Extraweg’s art describes as unconventional as he loves to present human beings doing otherwise mundane things in an “ambiguous and uncomfortable way.” To hold viewers mesmerized, he keeps the figures’ appearances minimal but focuses on actions or scenes that provoke sensations. As of this writing, Extraweg has 681,000 followers on Instagram. His posts go viral, with his latest works receiving millions of views and thousands of comments. Many have described his work as “disturbing” while admitting they couldn’t pull their eyes away.

Artwork by Nik Ainley, UK-based artist with images evoking an eerie, surreal atmosphere. | Image source: abominableink.wodpress.com

2. Nik Ainley | shinybinary.com

“Each software feature or technique I found led to the creation of a unique picture or design, which fueled deeper, more daring exploration of what was possible in the creative world.”

UK digital illustrator Nik Ainley is self-taught and has been producing personal and commissioned illustrations for over a decade. It was while studying physics at university that he discovered his fascination for graphics and digital art. He completed his degree but quickly became a full-time illustrator.

Working with both 2D and 3D software, Ainley often combines and experiments with the two to achieve different abstract results. Using tools such as Transform, Liquify, and Photoshop, Ainley considers the digital art medium as being “virtually limitless” when it comes to creative options.

HeadMorph by Randy Cano

3. Randy Cano | @randy.cano

LA based artist, animator and 3-D designer Randy Cano has been working on commercial projects for famous brand names such as MTV, Nike, Netflix and Coachella for the past 7 years.

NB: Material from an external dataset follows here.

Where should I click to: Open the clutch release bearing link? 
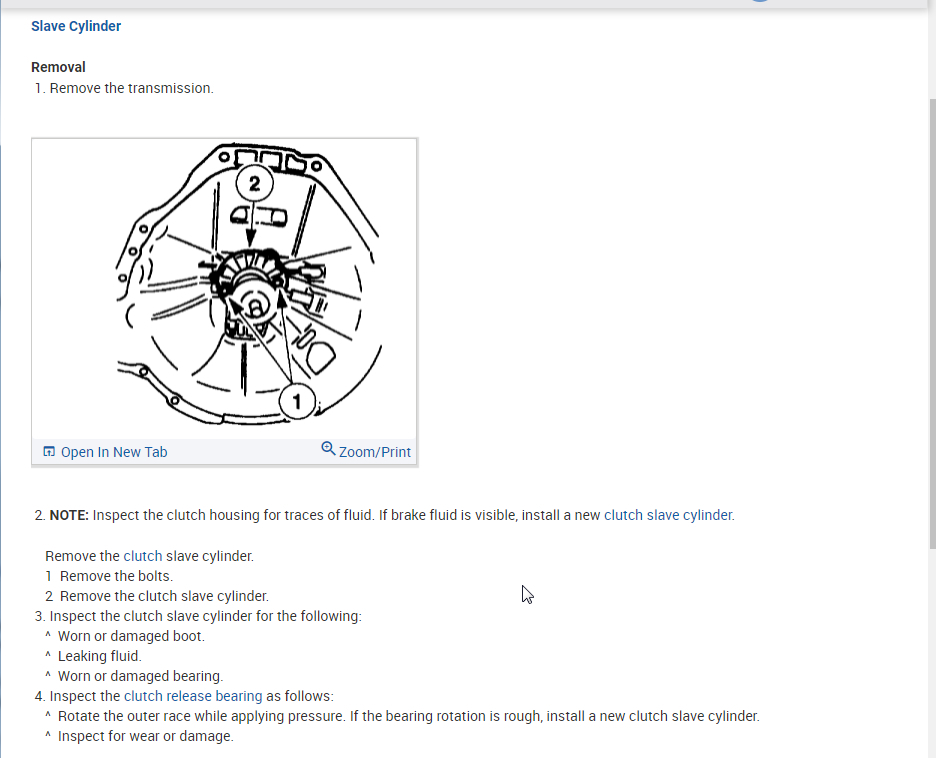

Cano studied Graphic Design at Cal State Long Beach and began creating animations/gifs while he was still a graphic design student. His digital art is composed of a hypnotizing, surreal body of work. His works in which computer graphics meet art have garnered the attention of a quarter million Instagram followers. His perception-challenging video/gif works evoke weirdly familiar and unfamiliar sensations that often liquefy and melt in their rapidly moving disfigurement of human-like figures and everyday objects.

Adam Martinakis · Last kiss // 7 editions (Diasec) / Image source: saatchart.com

4. Adam Martinakis | @adammartinakis

/art being a bridge, a connection between the spirit and the material,

the living and the absent, the personal and the universal

/ scenes of the nonexistence, the echo of the living void,

immersed in the metaphysics of perception” – Adam Martinakis

Adam Martinakis has been working with 3D digital imagery, digital sculpture, digital video, and animation for almost 20 years. Martinakis studied Industrial Design, Interior Architecture, and Decorative Arts at the Technological Educational Institute of Athens and has taught digital arts and designs at numerous art institutes.

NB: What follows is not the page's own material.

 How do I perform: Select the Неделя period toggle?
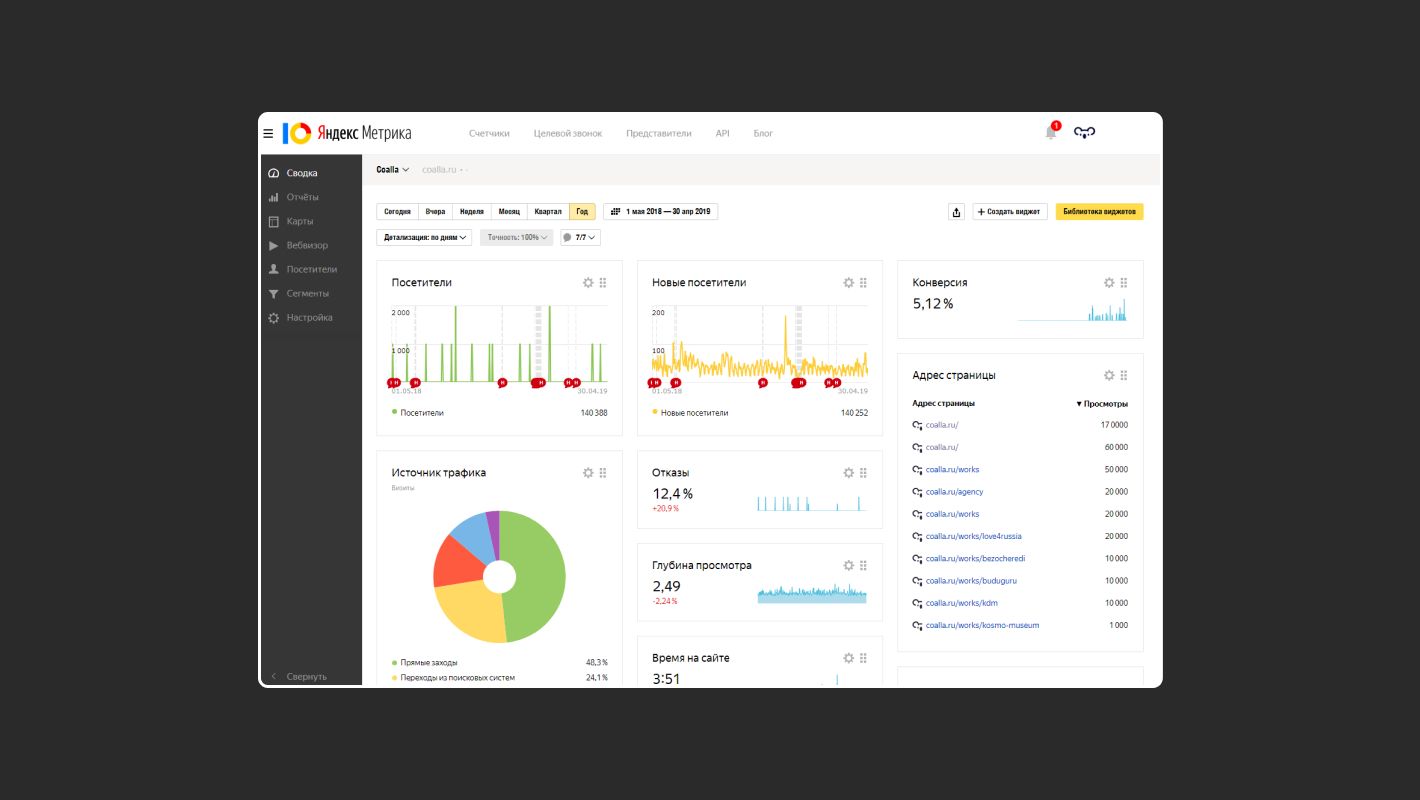(471, 212)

Martinakis is known for 3D works that depict there imagining of the human body in futuristic environments. His subjects resemble androids with veins that look like threadlike metals. His art often involves beings intertwined, practically melding into one another. In 2017, he was the winner of the international art competition “HighArt2017,” and in 2013, he won the Stellar Art Award at Digital Arts: California.

BBC Ident by David McLeod, Part 2

5. DavidMcLeod | @david_mcleod

“A lot of what inspires my work is seeing how people respond to the tangible aspects of the intangible.”

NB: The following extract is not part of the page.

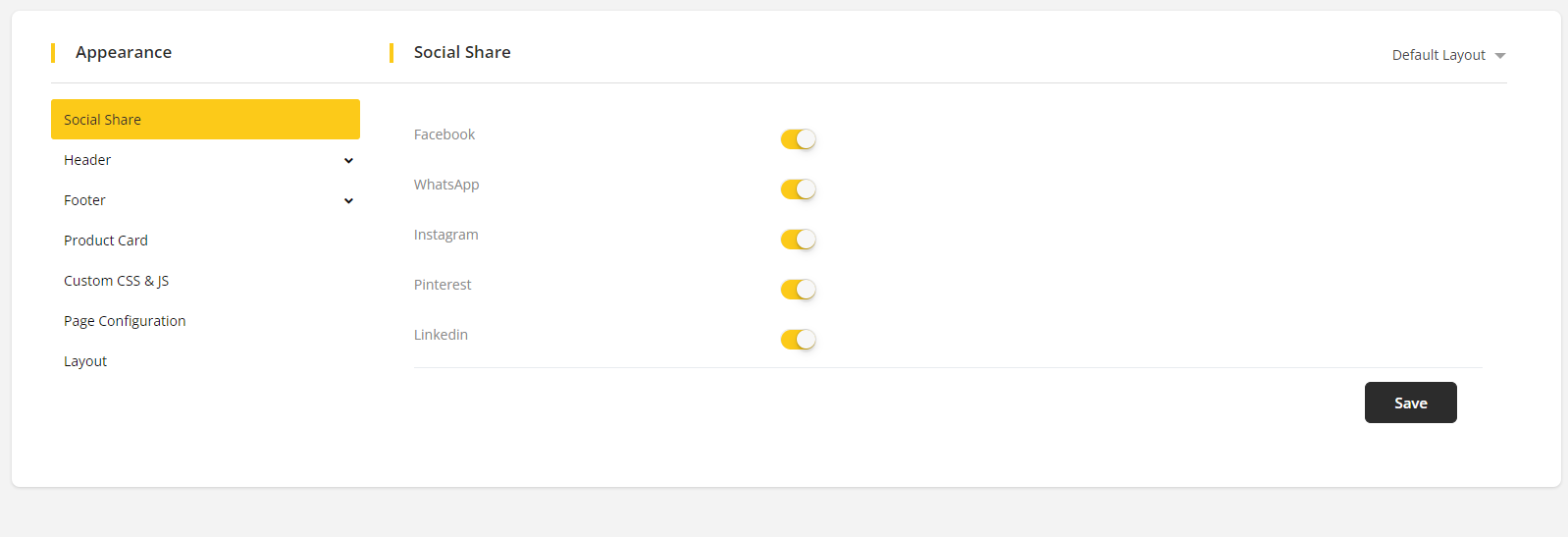Toggle the Pinterest share switch
1568x537 pixels.
[x=798, y=290]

New York-based 3D illustrator and artist David McLeod arrived from Australia. He primarily experiments with 3D environments, organic motion, textural CGI illustrations, simulations, and bespoke typography. He describes his work as “driven by a curiosity for exploring new visual territories.”

McLeod’s creative process primarily utilizes Cinema4D and he has also been learning Houdini. To simulate fluids and fire, he uses a plugin that allows him to recreate the way water flows or how the flame flickers. On why he likes to use these tools to simulate natural elements, McLeod says, “I like to see how that can be pushed into a different direction and used in a way that it wasn’t intended for.”